The so-called shale boom is creating much more domestic production of oil and gas, but some of the key byproducts are liquefied petroleum gas, like propane and butane.

Houston-area LPG producers, traders and more all are set to benefit more from propane and butane exports as more Caribbean, Central American or South American nations turn to the cleaner LPGs, said Ram Sunkara, a Houston energy partner with Sutherland Asbill & Brennan LLP.

“In the past, LPG was — I’ll probably say — neglected,” Sunkara said, but now companies and nations are valuing the shale byproducts for potential assistance with national power grids, as well as for traditional cooking and heating uses.

Many Central and South American nations are struggling with the costs of importing fuel oil or diesel, and are looking for cheaper and cleaner gas products, he said.
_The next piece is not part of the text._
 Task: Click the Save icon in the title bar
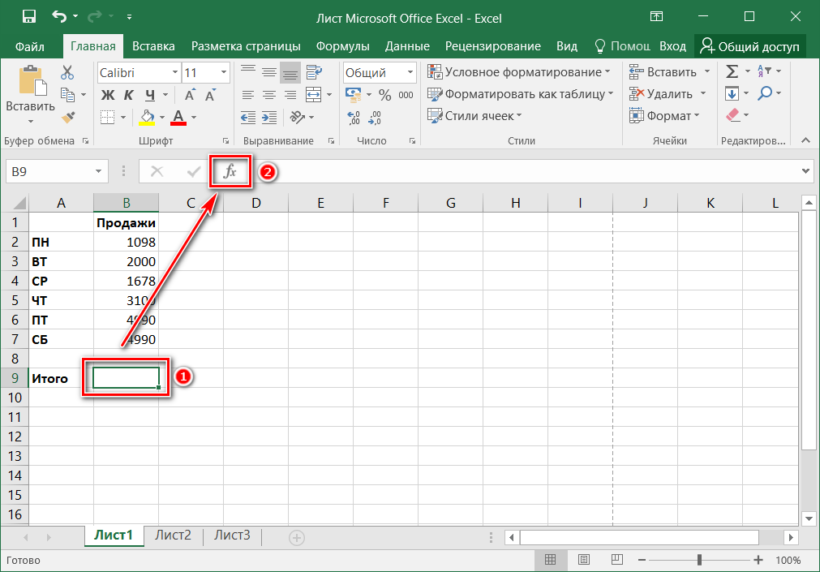28,17
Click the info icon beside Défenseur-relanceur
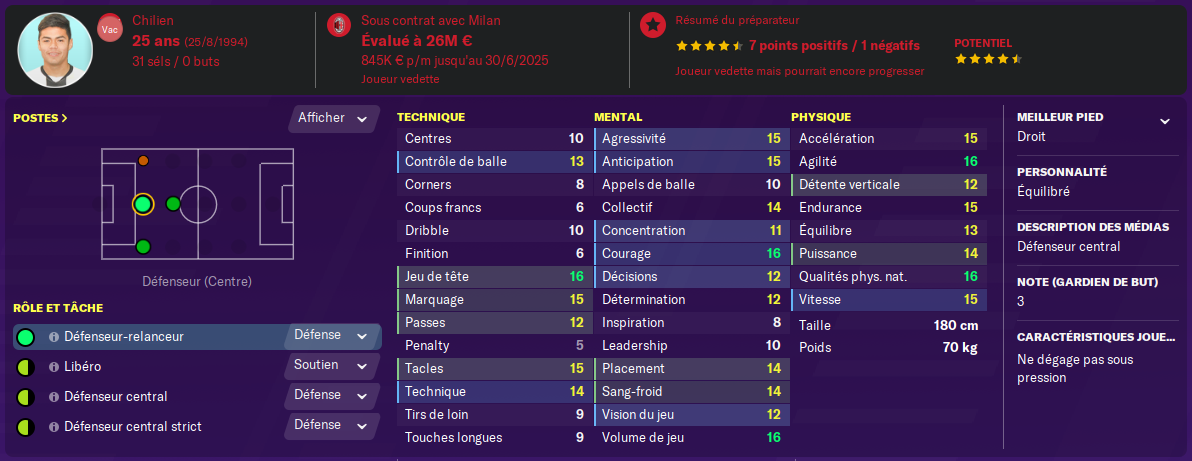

Liquefied natural gas exports have gotten most of the attention, Sunkara said, and there is much growth to be seen there. But LPGs like propane and butane are even cheaper and easier to ship.

“LPG is the one most are looking at in South America now,” he said.

The energy cost of LNG is very expensive, Sunkara said, because of the liquefaction process. LPG is cheaper to produce and it’s cheaper to provide for export.

Houston-based Phillips 66 (NYSE: PSX) is moving forward with its  $1 billion Freeport LPG Export Terminal, at the site of the company’s existing marine terminal in Freeport, to supply petrochemical, heating and transportation markets globally. Its initial export capacity will be 4.4 million barrels per month, and start up is expected in mid-2016. The liquefied petroleum gas export terminal — Phillips 66’s first ever — will export fuel from its Sweeny complex in Old Ocean and its Gulf Coast Fractionators facility in Mont Belvieu, Texas.

Likewise, midstream companies such as Houston-based Enterprise Products Partners LP (NYSE: EPD) are rapidly increasing their LPG export capabilities.

There will be a lot of competition for the LPG “excess capacity” and for LPG tankers, Sunkara said.

“There’ll be a boom for a lot of LPG traders,” he said. “There’s been a boom in LPG trading and LPG trading hiring in Houston.”

LPG trading companies — such as Switzerland-based Vitol SA, South Korea’s SK Gas Co. Ltd.,  BP PLC (NYSE: BP), Swiss Glencore Xstrata Plc and more — are increasing their LPG trading desks in Houston with more commodities traders, he said.

“It’s rapidly becoming a very large play,” Sunkara said.

Sourced by on May 22, 2014.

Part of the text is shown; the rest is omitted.